I urge this Congress to reach across the aisle and write into law a consumer bill of rights that says this: You have the right to know all your medical options, not just the cheapest. You have the right to choose the doctor you want for the care you need. You have the right to emergency room care wherever and whenever you need it. You have the right to keep your medical records confidential.

Now, traditional care or managed care, every American deserves quality care. Millions of Americans between the ages of 55 and 65 have lost their health insurance. Some are retired. Some are laid off. Some lose their coverage when their spouses retire. After a lifetime of work, they're left with nowhere to turn.

So I ask the Congress, let these hard-working Americans buy into the Medicare system. It won't add a dime to the deficit, but the peace of mind it will provide will be priceless.

Next, we must help parents protect their children from the gravest health threat that they face: an epidemic of teen smoking spread by multimillion dollar marketing campaigns. I challenge Congress. Let's pass bipartisan, comprehensive legislation that will improve public health, protect our tobacco farmers, and change the way tobacco companies do business forever.

Let's do what it takes to bring teen smoking down. Let's raise the price of cigarettes by up to $1.50 a pack over the next 10 years, with penalties on the tobacco industry if it keeps marketing to our children.

Now tomorrow, like every day, 3,000 children will start smoking, and a thousand will die early as a result. Let this Congress be remembered as the Congress that saved their lives.

In the new economy, most parents work harder than ever. They face a constant struggle to balance their obligations to be good workers, and their even more important obligations to be good parents.

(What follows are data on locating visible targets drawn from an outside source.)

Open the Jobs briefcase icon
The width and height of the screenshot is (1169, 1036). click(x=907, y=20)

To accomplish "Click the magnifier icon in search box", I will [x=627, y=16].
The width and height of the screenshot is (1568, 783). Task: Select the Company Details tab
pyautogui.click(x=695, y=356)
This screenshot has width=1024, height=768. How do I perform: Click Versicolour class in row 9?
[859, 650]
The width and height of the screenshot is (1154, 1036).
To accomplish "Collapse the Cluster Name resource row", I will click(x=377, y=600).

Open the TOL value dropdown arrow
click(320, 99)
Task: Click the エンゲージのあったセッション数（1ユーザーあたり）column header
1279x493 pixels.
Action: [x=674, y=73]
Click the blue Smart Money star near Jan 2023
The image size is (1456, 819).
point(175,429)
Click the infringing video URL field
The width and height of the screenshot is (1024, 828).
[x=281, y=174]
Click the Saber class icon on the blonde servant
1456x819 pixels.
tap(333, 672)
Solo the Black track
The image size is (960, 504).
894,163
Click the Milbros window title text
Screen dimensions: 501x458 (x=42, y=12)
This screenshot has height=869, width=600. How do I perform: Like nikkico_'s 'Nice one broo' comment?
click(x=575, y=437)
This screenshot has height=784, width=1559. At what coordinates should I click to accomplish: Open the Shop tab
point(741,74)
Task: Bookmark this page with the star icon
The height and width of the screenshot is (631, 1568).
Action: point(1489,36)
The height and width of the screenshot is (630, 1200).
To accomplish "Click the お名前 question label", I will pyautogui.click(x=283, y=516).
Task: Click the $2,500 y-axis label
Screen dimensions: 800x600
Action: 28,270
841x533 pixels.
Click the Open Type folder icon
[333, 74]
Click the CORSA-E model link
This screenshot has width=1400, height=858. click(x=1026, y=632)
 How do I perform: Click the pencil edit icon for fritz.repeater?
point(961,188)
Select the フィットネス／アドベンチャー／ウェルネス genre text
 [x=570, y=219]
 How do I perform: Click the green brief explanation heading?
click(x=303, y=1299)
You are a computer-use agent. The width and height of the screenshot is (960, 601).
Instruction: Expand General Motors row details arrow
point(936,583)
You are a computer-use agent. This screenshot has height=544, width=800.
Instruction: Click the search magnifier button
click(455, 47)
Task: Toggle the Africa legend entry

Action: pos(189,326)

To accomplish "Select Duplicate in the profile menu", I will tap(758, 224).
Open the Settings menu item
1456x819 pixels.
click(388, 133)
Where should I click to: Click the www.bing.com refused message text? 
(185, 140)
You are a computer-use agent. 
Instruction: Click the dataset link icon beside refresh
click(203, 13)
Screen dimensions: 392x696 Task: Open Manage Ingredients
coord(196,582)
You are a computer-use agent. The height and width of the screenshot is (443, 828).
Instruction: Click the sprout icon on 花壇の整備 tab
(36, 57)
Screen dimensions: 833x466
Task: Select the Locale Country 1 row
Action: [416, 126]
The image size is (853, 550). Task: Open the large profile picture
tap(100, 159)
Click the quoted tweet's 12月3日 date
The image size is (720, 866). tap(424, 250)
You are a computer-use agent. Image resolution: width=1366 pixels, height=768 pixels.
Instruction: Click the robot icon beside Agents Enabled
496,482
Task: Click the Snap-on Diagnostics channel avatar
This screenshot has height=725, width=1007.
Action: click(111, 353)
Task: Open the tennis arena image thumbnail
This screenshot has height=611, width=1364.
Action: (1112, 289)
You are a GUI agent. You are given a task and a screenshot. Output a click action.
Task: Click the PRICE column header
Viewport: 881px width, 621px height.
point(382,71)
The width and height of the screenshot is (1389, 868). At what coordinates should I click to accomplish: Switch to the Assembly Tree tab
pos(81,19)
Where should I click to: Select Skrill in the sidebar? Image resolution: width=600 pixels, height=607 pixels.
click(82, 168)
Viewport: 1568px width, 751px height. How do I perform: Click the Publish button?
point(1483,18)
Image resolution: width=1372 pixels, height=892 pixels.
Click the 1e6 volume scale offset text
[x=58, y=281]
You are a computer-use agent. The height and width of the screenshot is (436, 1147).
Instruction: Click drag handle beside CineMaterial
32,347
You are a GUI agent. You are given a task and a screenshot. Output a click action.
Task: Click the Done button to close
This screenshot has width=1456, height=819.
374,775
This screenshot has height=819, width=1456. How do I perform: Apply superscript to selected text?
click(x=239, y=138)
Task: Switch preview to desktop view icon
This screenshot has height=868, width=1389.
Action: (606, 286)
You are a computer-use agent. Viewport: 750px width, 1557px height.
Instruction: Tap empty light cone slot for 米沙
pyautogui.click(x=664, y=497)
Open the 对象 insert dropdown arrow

The Family and Medical Leave Act was the very first bill I was privileged to sign into law as president in 1993. Since then, about 15 million people have taken advantage of it, and I've met a lot of them all across this country. I ask you to extend the law to cover 10 million more workers, and to give parents time off when they have to go see their children's teachers or take them to the doctor.

Child care is the next frontier we must face to enable people to succeed at home and at work. Last year, I co-hosted the very first White House conference on child care with one of our foremost experts, America's first lady. From all corners of America, we heard the same message--without regard to region or income or political affiliation--we've got to raise the quality of child care, we've got to make it safer, we've got to make it more affordable.

So here's my plan: Help families to pay for child care for a million more children; scholarships and background checks for child-care workers, and a new emphasis on early learning; tax credits for businesses that provide child care for their employees; and a larger child-care tax credit for working families.